Unexplained Recurrent Miscarriage
Recurrent miscarriage is defined as the loss of all pregnancies detected in the intrauterine cavity. In human beings, the incidence of embryo wastage is estimated to be 30% before implantation, 30% before 6 weeks of gestation (biochemical pregnancy loss), and 10-15% of clinical pregnancies (miscarriages, mainly before 12 weeks of gestation). The accidental recurrent miscarriage rate can be estimated as a common clinical miscarriage rate, i.e. 10-15%. Patients with a history of recurrent miscarriage require screening for the risk factors for miscarriage.
Recurrent miscarriage is associated with a wide variety of risk factors. Interviewing patients about their pregnancy histories, lifestyle, and health behavior is particularly critical. Smoking, obesity, alcohol consumption, and caffeine intake are potential reasons for recurrent miscarriage. Ultrasonography can be used to detect uterine malformation and organic diseases, including uterine myoma and hysteroscopy, can identify intrauterine disorders such as endometrial polyps and chronic endometritis. Blood analyses include endocrinology, immunological, and chromosomal tests and thrombophilia screening.
Although the association between polycystic ovary syndrome (PCOS) and pregnancy loss remains controversial, diagnosing PCOS and examining patients for diabetes mellitus are critical. Immunological investigations mainly test for antiphospholipid antibody syndrome and include the following three antibodies: lupus anticoagulant, anticardiolipin antibody, and anti-β2-GP1 antibody. The presence of anti-phosphatidylethanolamine antibody should also be tested. Measurements of protein C and S and factor XII activity are also required during thrombophilia screening.
Patients with an unexplained recurrent miscarriage include those who do not achieve delivery due to accidental or undetectable causes of pregnancy loss.
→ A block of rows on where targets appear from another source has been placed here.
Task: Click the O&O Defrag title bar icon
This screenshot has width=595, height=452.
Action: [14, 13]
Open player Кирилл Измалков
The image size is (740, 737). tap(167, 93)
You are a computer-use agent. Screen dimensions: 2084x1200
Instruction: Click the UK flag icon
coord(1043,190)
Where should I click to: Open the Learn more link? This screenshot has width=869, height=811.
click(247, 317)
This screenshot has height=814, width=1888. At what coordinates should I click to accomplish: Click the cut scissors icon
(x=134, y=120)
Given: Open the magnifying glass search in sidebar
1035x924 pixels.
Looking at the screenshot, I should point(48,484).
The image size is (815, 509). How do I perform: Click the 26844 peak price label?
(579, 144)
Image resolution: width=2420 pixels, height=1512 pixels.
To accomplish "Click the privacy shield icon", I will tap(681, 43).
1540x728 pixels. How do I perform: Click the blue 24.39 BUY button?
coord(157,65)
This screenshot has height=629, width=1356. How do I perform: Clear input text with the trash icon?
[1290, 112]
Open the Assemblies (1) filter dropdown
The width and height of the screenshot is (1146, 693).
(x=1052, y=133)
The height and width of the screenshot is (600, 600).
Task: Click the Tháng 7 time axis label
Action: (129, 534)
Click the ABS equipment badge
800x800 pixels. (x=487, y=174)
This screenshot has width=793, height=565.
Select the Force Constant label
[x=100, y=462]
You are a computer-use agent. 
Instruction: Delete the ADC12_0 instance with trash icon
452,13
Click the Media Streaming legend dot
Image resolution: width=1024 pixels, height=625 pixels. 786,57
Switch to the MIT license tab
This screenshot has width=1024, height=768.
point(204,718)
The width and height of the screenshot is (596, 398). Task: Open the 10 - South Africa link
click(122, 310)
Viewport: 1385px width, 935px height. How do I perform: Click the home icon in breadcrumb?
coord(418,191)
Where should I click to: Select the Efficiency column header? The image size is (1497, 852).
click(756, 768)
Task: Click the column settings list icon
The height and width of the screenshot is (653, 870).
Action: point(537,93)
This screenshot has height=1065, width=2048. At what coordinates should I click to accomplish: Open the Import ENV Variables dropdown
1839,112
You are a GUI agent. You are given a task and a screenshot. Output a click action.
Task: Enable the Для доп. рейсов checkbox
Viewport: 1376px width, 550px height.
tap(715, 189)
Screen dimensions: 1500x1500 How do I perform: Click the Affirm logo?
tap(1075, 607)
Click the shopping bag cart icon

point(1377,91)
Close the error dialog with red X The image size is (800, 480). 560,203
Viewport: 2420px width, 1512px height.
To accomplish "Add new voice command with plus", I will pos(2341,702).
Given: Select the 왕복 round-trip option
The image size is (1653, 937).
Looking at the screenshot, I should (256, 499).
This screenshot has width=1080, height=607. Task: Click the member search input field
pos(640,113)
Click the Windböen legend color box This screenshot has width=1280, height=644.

Given the association between the number of previous miscarriages and the miscarriage rate for the next pregnancy, 60-70% of patients with a history of 3 to 4 miscarriages eventually reach delivery without treatment, whereas the miscarriage rate in patients with 5 or more pregnancy losses is >50%, of which ≥60% losses of fetuses with a normal embryonic karyotype.
Thus, the frequency of miscarriages and the number of losses of fetuses with a normal embryonic karyotype increase with an increase in the number of pregnancy losses, which indicates that in patients with a history of recurrent pregnancy loss, the mother but not the fetus, have risk factors. Candidate risk factors in an unexplained recurrent miscarriage include unbalanced material immune tolerance for maintaining pregnancy, impaired intrauterine diseases at the local implantation site, and perturbation of the decidualization of uterine endometrium.
An unexplained recurrent miscarriage may be partial due to the lack of endometrial receptivity of the decidualized endometrium to preimplantation embryos that should have been wasted, while a low endometrial receptivity and excessive embryo selection of the uterine endometrium may result in recurrent implantation failure.
Most women with a history of an unexplained recurrent miscarriage become anxious during their subsequent pregnancies, and maternal stress is associated with an increased risk of pregnancy loss. The lack of specific risk factors for miscarriage is a source of further anxiety in patients with recurrent miscarriage, leading to a vicious cycle of pregnancy loss.
However, 75% of patients with an unexplained recurrent miscarriage can sustain pregnancy to delivery after proper evaluation and fertility treatment.